Constructing graphs over $R^n$ with small prescribed mean-curvature

TL;DR

This paper develops a convergent series method to solve the prescribed mean curvature equation for hypersurfaces in Euclidean or Minkowskian space, enabling explicit computation of electrostatic potentials in a novel way.

Contribution

It introduces a new series expansion approach for solving the prescribed mean curvature equation in higher dimensions, inspired by electromagnetism theory.

Findings

Successfully constructs a convergent series solution for the mean curvature equation.

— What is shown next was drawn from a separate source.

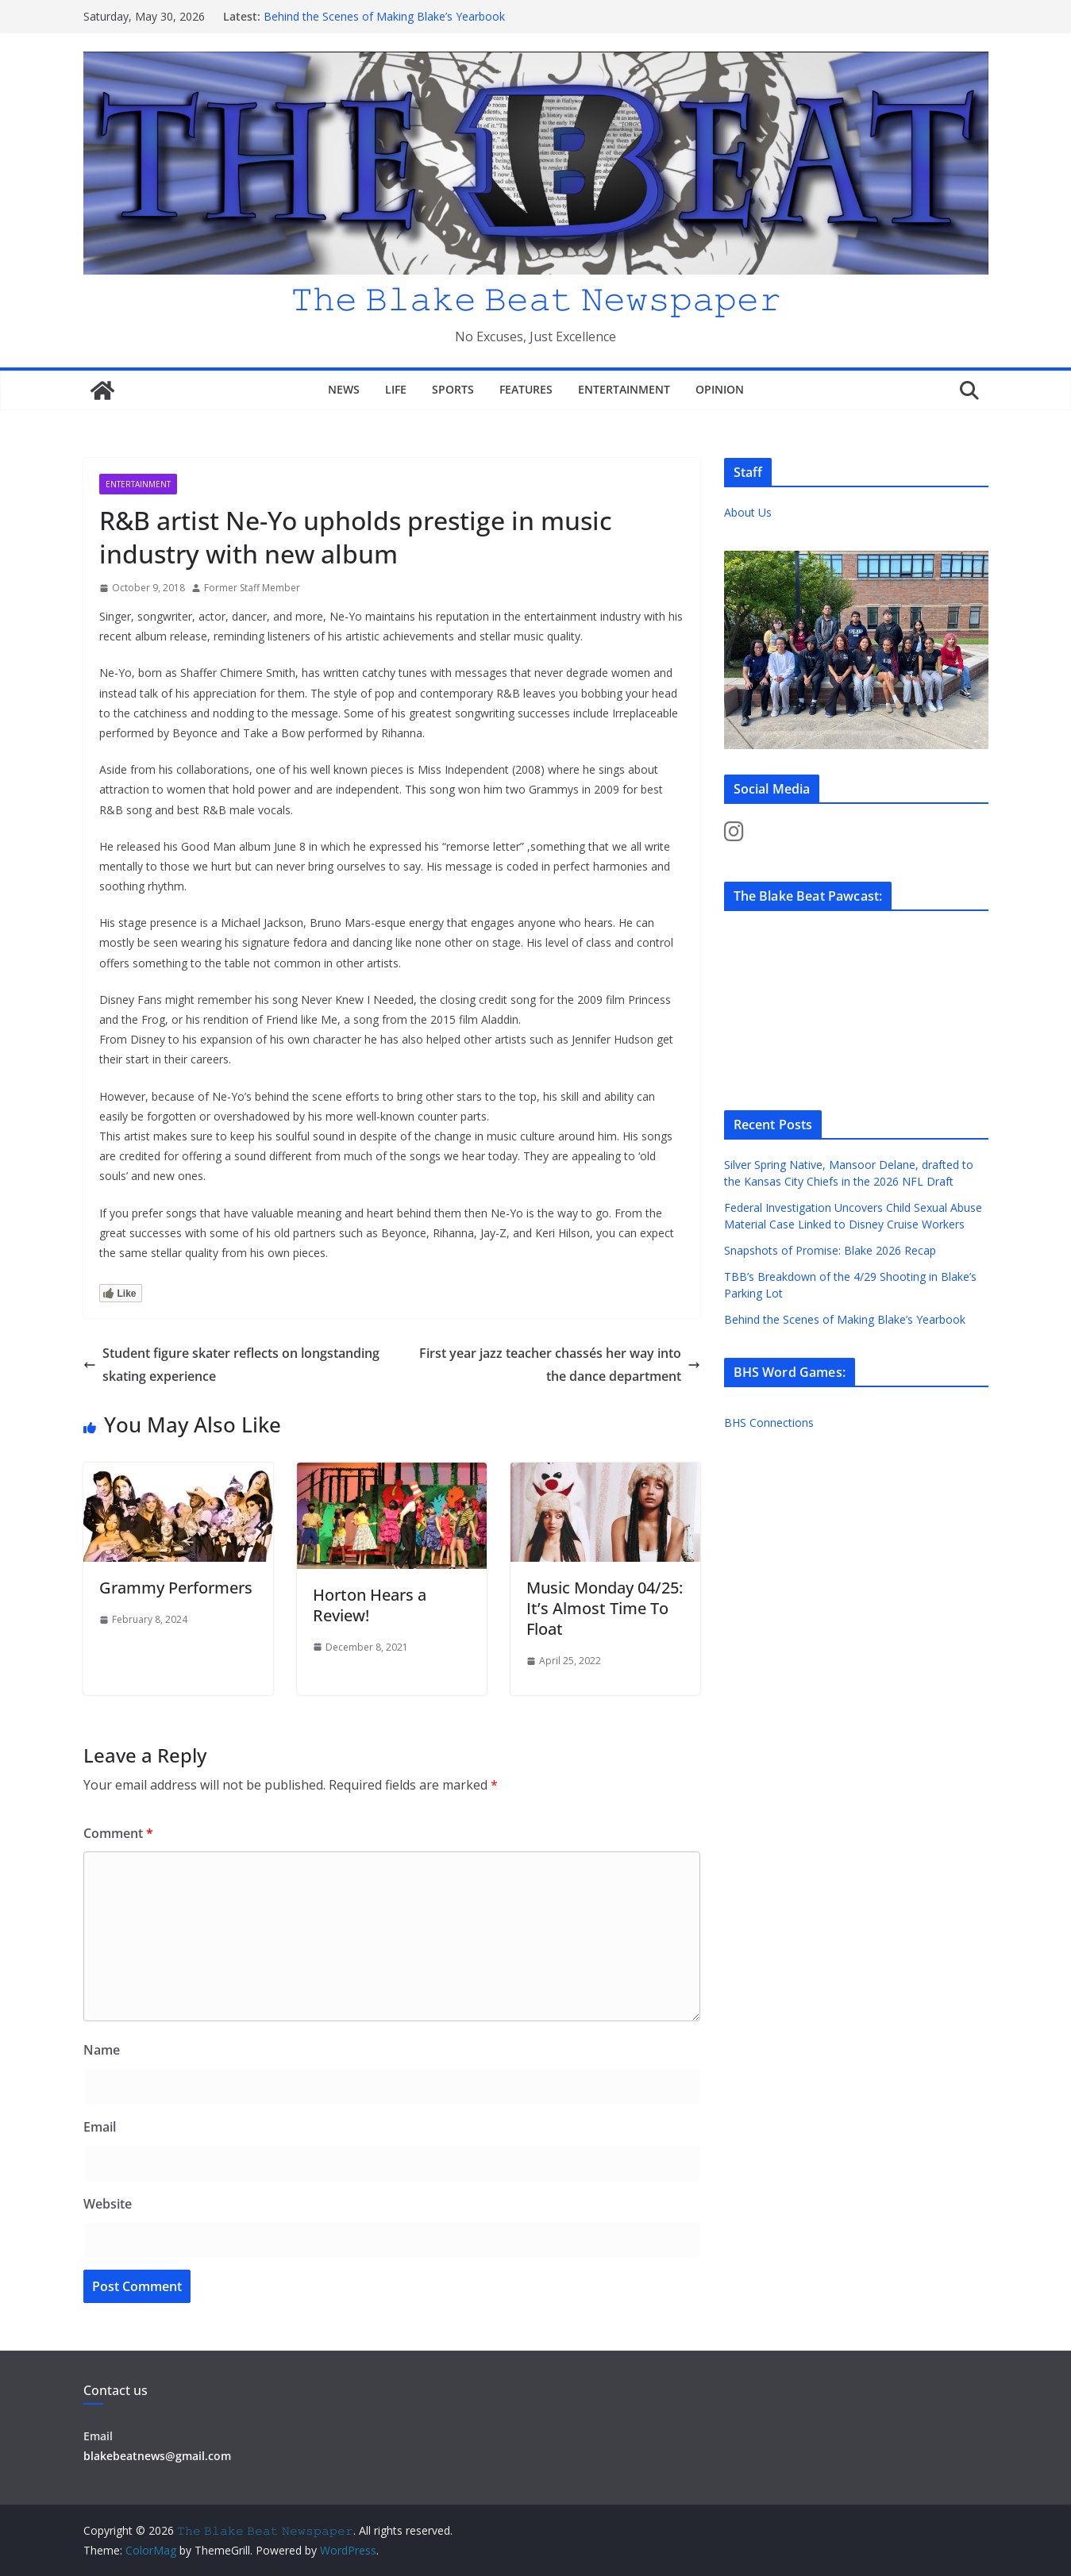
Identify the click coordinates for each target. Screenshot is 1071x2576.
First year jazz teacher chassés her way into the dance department (559, 1364)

Provides the first explicit computational method for electrostatic potential with small Born parameter.

Applicable to hypersurfaces with bounded mean curvature in Euclidean and Minkowskian spaces.

Abstract

In this paper a convergent series expansion is constructed to solve the prescribed mean curvature equation for n-dimensional hypersurfaces in n+1 dimensional Euclidean or Minkowskian space(time) which are graphs of a smooth real function u, and whose mean curvature function H is not too large in Hoelder norm, and integrable. Our approach is inspired by the Maxwell-Born-Infeld theory of electromagnetism in Minkowski spacetime, for which our method yields the first systematic way of explicitly computing the electrostatic potential u for regular charge densities proportional to H and small Born parameter.